*GIVEN TASK*
In the long-range shooting post below, what load was fired from the 6.5 Saum at 1978 yards?

One time we were shooting ELR at 1450Y. I felt like trying my 6x47L using 115gr DTACS at 3000 fps. The others had 338L AI, and IIRC 338L, 284 Win, also one 6.5CM. It was very surprising to all of us that I could make hits easier and more often than the others??? I think it came down to lower SD in a hammer of a rifle and wind not too bad. The plate was small as well, like 2/3's IPSC.

Earlier the same day I was using my 30-375 Ruger wildcat with 225's which is very close to 300PRC. This was pre 300PRC advent. Against those afformentioned cartridges the big 30 also got more hits from a mile to about 2100Y. Why, hard to say??

Last year I tried my 6.5 Saum at 1978 yards on a 22" plate. I either hit it 2 or 3 times out of 4 try's. The first shot might have bounced into it. The load was the old 140gr hybrids at 3240 fps. I guessed at a mil holdoff and it was perfect, rare but I'll take it.

These were some of the better times for me in ELR not including a ELR win one time with the 30-375R.

I had already sold my 375 Cheytac which was a wildcat back then but the wind holds were almost half as much as the 30-375R using 350gr solids.

It's been fun trying out all these cartridges.

Hey use what you have. I bet you'll connect on steel. But low SD's(I weigh to the kernal), in a precise rifle, in low winds, helps a lot way out there.

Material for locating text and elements

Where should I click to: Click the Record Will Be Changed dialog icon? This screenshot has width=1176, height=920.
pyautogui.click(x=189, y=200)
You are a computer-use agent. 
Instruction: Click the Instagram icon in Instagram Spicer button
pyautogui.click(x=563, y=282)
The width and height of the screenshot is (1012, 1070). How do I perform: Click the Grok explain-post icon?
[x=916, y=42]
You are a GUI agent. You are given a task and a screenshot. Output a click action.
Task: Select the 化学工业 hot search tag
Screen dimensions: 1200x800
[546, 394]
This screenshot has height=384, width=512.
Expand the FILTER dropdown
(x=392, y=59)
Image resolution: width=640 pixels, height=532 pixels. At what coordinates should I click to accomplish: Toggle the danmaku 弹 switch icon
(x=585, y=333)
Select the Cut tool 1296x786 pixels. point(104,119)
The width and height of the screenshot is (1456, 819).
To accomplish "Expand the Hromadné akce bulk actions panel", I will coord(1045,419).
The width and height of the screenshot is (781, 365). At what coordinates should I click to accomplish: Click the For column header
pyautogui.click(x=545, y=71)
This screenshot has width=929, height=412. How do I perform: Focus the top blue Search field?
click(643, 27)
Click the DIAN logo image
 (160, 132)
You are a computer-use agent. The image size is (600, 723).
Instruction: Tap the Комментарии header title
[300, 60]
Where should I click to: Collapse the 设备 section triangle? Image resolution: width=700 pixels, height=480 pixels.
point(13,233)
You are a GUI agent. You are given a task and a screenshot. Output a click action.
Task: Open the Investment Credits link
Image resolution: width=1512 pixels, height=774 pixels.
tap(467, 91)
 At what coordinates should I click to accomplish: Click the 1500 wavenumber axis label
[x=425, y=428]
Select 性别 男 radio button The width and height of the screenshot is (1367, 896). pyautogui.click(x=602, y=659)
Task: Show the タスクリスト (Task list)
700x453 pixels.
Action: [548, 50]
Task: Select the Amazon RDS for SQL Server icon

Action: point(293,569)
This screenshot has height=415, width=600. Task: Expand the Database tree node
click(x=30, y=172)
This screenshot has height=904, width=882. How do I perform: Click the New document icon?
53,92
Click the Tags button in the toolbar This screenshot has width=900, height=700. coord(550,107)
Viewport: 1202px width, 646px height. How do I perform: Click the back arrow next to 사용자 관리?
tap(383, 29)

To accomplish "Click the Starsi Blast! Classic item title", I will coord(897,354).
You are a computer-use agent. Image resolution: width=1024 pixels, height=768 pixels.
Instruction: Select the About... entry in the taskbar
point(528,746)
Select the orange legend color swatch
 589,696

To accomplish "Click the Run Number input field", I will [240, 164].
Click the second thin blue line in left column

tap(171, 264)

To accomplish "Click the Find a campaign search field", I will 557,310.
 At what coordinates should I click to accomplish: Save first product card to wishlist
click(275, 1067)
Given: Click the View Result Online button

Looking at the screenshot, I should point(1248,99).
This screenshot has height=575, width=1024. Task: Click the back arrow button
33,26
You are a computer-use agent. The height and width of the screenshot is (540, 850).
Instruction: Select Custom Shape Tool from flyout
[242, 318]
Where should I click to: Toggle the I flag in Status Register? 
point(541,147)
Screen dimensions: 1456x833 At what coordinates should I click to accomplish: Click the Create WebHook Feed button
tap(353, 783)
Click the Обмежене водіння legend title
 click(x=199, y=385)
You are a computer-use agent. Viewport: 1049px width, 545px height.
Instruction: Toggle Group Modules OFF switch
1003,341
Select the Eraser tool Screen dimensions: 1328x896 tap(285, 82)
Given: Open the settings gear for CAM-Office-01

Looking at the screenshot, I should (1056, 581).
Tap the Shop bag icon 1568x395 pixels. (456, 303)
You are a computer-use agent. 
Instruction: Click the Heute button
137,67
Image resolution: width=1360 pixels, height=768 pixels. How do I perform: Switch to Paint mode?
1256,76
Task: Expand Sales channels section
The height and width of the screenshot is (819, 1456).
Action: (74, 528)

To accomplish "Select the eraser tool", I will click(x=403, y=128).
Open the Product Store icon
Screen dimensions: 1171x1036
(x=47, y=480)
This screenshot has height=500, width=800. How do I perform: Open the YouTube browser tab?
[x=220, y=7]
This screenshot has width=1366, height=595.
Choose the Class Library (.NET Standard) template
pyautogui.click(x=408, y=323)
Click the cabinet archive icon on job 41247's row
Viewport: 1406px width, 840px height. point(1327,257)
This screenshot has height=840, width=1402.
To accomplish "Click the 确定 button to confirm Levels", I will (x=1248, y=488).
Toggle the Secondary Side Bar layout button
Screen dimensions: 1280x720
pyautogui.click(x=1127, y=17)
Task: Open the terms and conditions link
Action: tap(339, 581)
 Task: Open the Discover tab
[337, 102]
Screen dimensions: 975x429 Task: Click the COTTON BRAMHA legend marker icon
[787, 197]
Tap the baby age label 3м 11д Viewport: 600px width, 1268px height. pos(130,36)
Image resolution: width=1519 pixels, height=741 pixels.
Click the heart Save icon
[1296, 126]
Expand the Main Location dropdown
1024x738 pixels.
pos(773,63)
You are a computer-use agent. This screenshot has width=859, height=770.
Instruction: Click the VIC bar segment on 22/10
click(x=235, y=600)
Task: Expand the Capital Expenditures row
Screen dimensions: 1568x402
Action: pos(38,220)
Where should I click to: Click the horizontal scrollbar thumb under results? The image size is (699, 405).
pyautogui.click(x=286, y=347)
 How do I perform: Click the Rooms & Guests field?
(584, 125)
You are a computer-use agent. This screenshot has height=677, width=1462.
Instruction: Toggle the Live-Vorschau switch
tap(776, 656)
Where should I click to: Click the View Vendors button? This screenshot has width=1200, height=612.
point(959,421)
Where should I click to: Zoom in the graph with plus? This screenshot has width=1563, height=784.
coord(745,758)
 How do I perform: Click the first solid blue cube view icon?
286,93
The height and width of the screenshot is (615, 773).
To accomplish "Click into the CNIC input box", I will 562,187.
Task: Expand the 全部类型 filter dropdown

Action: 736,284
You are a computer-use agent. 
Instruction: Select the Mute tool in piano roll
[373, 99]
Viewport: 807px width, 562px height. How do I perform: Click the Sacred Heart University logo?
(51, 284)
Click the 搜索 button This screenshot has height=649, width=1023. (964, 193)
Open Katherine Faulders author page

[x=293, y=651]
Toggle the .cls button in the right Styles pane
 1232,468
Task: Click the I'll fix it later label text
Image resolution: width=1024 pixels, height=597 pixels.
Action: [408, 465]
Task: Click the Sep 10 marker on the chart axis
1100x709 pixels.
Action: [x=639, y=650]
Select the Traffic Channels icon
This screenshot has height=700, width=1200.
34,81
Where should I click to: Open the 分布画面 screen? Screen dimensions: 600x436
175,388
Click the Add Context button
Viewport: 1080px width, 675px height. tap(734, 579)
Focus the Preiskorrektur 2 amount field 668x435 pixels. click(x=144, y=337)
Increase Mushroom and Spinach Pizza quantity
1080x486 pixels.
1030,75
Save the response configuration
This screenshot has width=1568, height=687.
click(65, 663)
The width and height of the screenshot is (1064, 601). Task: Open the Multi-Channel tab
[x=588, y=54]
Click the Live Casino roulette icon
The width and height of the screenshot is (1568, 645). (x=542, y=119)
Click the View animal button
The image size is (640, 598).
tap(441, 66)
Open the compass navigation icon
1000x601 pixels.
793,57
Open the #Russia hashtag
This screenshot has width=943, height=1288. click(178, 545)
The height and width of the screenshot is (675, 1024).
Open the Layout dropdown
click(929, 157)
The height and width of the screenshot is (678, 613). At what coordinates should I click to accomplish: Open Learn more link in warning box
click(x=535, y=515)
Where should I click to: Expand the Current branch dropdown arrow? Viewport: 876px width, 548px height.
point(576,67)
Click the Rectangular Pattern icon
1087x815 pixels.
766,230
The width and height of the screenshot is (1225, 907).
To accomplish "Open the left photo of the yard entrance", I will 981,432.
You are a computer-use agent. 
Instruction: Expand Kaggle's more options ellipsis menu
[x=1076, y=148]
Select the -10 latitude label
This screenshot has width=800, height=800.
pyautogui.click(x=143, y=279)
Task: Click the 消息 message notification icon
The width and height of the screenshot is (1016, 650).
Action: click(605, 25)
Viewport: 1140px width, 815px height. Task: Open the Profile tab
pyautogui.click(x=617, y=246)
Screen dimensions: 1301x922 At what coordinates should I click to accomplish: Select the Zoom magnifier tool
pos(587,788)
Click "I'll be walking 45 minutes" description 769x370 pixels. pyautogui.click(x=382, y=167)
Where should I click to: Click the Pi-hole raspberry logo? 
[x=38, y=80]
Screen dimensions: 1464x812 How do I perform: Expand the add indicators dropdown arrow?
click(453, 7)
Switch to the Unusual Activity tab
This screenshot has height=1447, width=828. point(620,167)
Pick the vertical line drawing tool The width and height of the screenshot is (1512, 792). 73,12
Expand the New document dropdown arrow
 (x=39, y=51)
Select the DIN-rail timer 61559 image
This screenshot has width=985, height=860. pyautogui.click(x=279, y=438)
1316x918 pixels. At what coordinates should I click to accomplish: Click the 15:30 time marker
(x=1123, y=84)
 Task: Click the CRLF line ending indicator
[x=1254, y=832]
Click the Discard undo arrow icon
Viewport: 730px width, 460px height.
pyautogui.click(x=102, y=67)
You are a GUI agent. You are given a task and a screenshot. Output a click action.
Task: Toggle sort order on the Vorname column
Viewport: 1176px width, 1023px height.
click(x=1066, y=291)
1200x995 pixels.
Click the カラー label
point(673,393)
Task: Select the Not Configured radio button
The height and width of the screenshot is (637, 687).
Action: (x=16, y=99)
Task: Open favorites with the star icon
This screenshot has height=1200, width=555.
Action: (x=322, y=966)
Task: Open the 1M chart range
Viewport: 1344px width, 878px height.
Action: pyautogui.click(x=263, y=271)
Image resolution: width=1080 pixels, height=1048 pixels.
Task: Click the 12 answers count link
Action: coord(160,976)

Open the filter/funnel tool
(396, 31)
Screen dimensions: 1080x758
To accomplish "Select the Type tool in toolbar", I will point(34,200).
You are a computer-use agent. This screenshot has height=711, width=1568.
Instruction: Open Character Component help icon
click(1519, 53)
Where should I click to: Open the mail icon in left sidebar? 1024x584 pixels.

*IN RESPONSE*
The old 140gr hybrids at 3240 fps.